> **What is needed**
Copy out each line in the listing below where the word "height" appears.

════

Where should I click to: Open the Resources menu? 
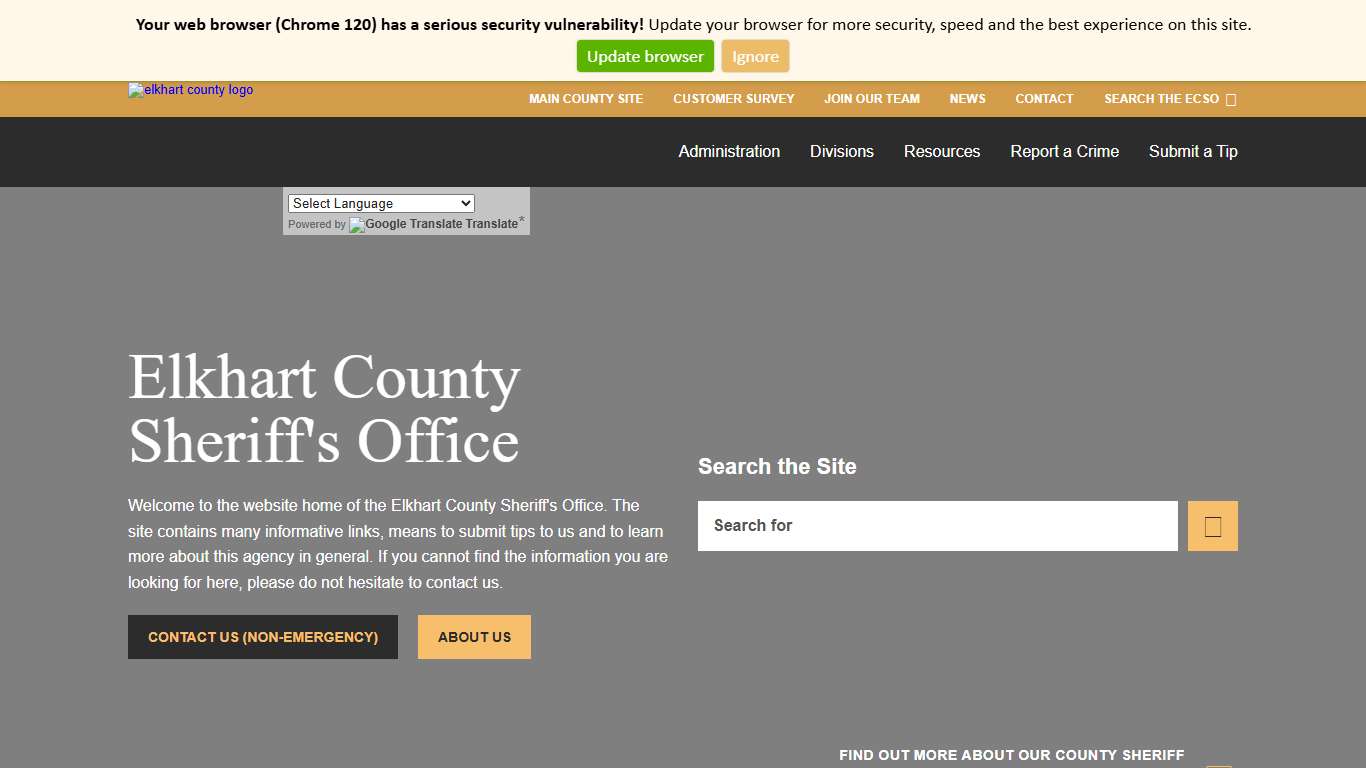coord(942,151)
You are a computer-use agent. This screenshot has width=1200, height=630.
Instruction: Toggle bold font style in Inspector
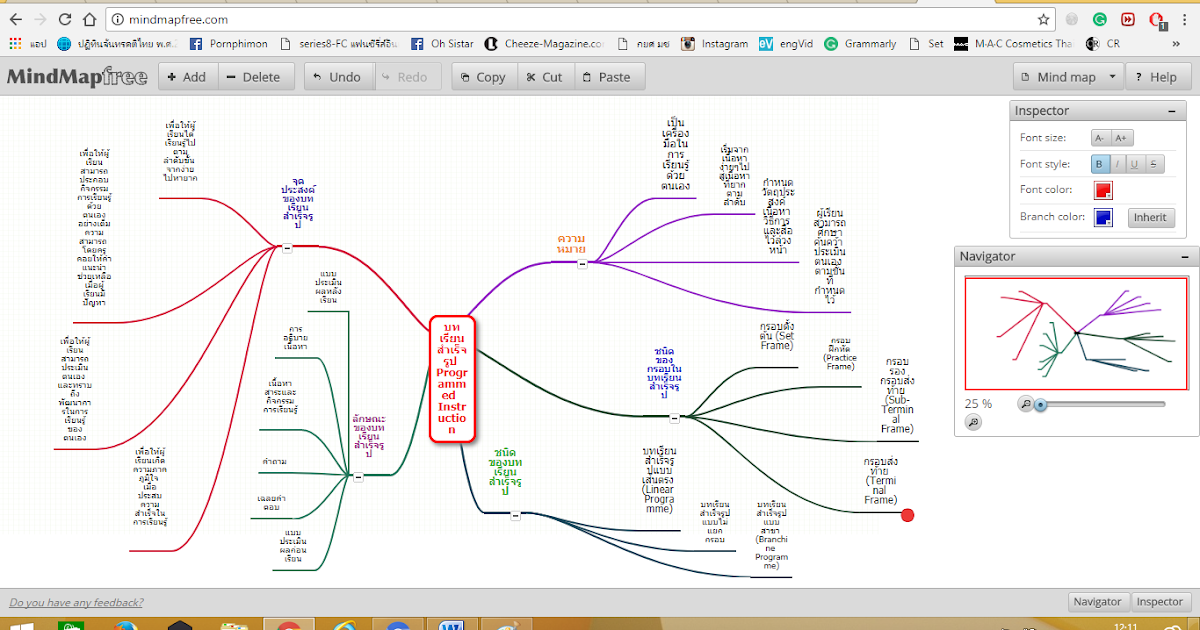coord(1098,163)

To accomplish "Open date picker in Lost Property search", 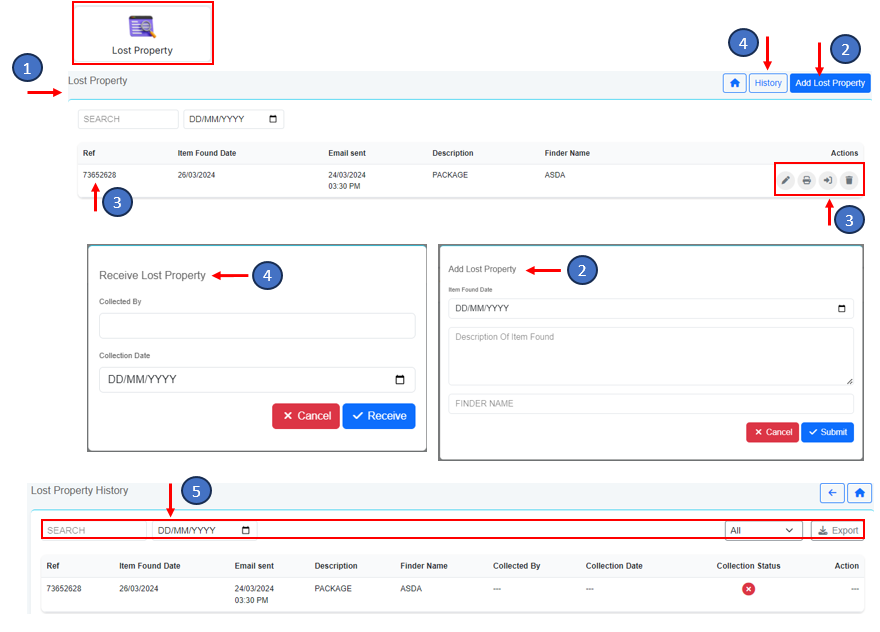I will (x=273, y=119).
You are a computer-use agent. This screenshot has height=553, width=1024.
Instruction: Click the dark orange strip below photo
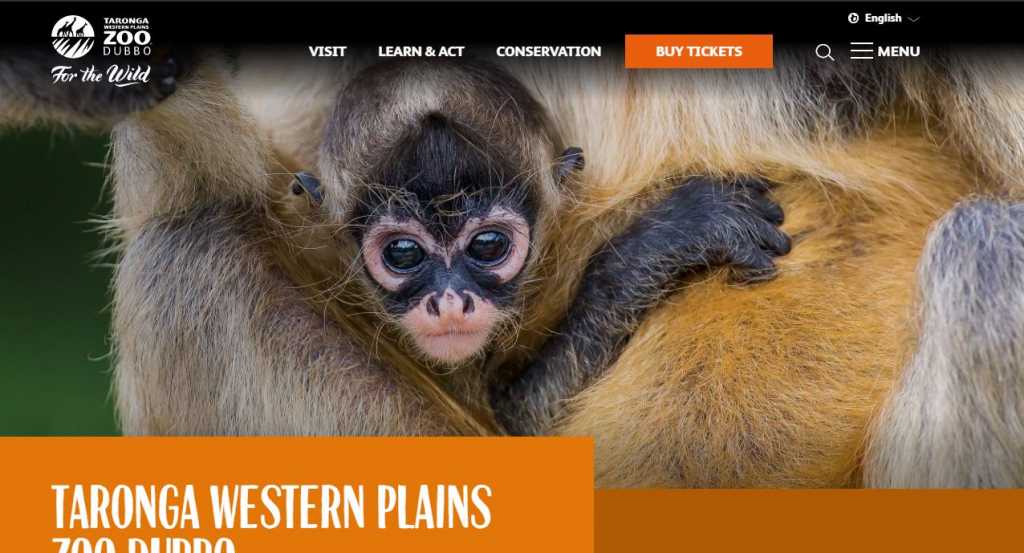point(808,521)
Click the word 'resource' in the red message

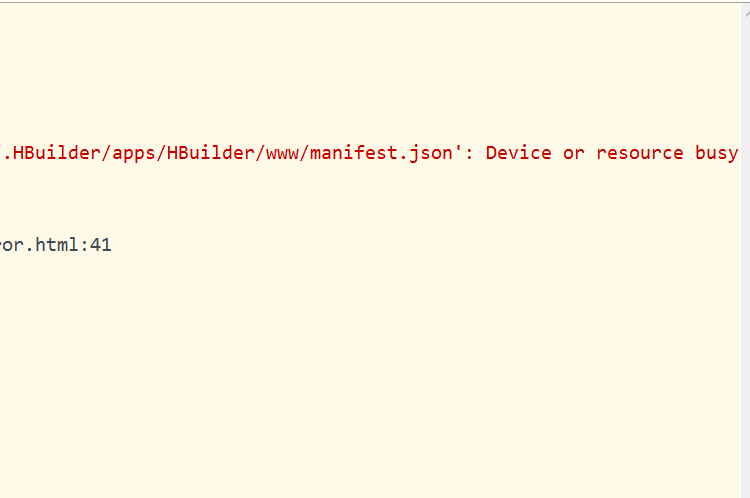(x=640, y=154)
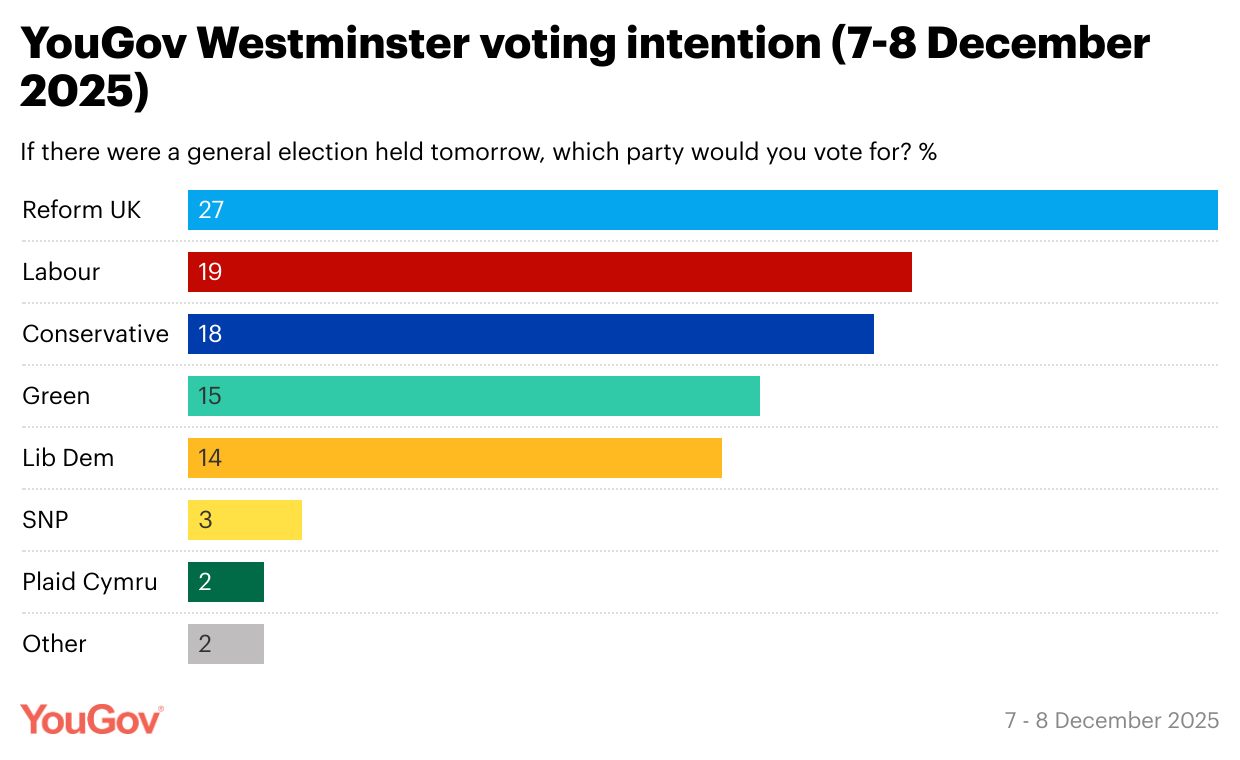Click the YouGov logo
The image size is (1240, 760).
pos(92,719)

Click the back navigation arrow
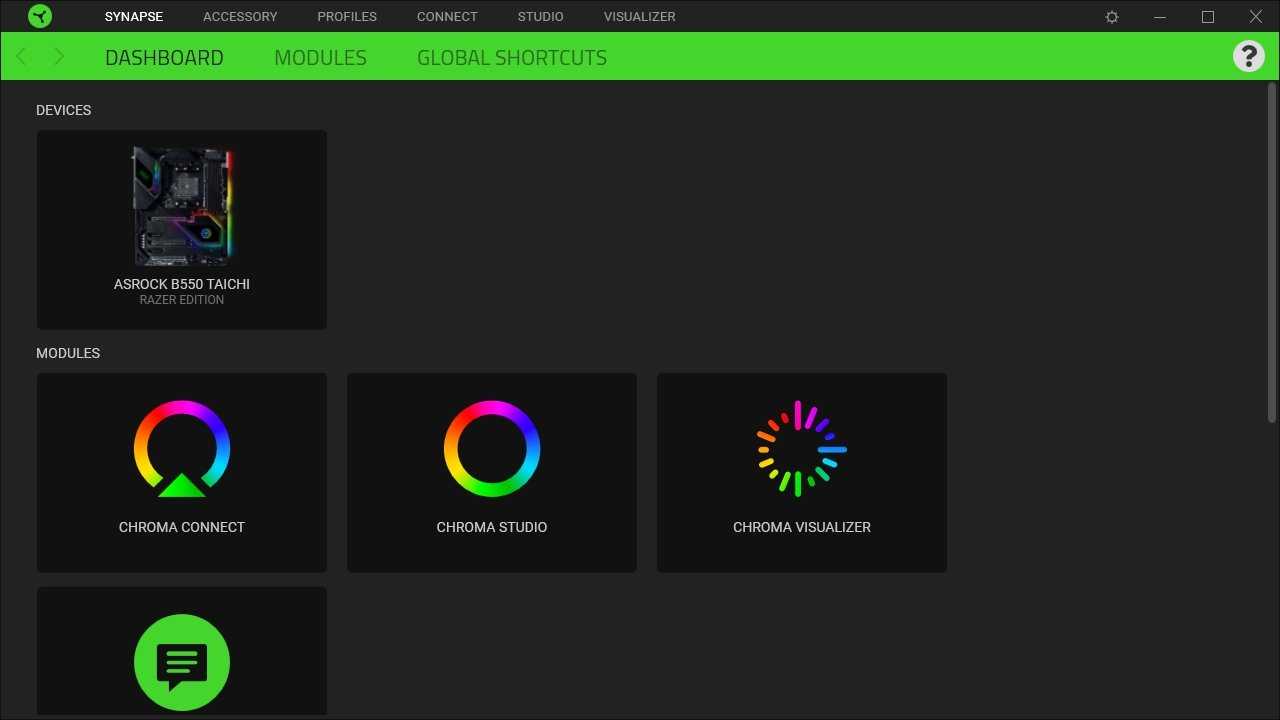click(x=23, y=57)
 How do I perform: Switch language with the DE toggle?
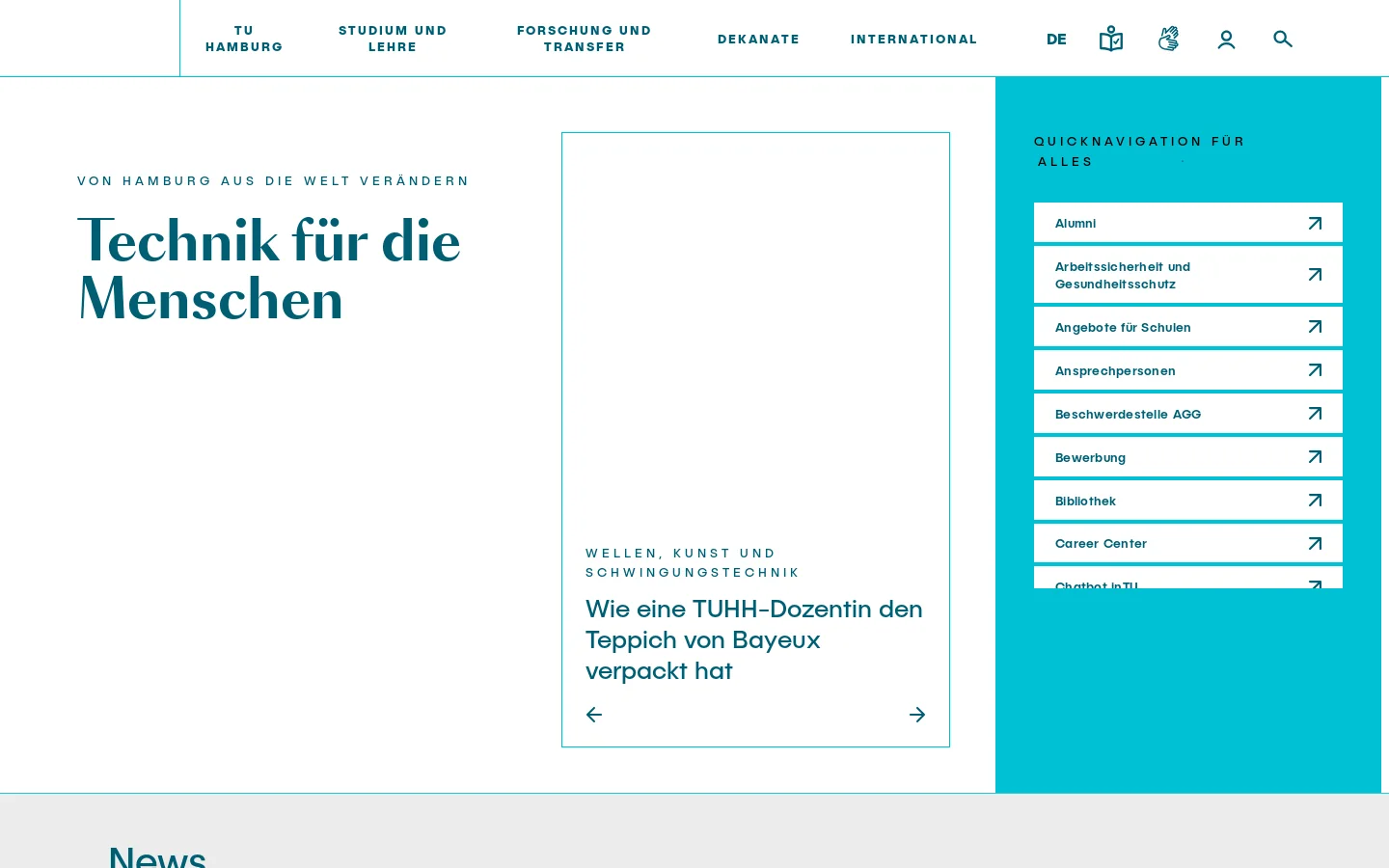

════

> **Response box**
You are a computer-use agent. This screenshot has width=1200, height=630.
You are a computer-use agent. This screenshot has height=553, width=1024.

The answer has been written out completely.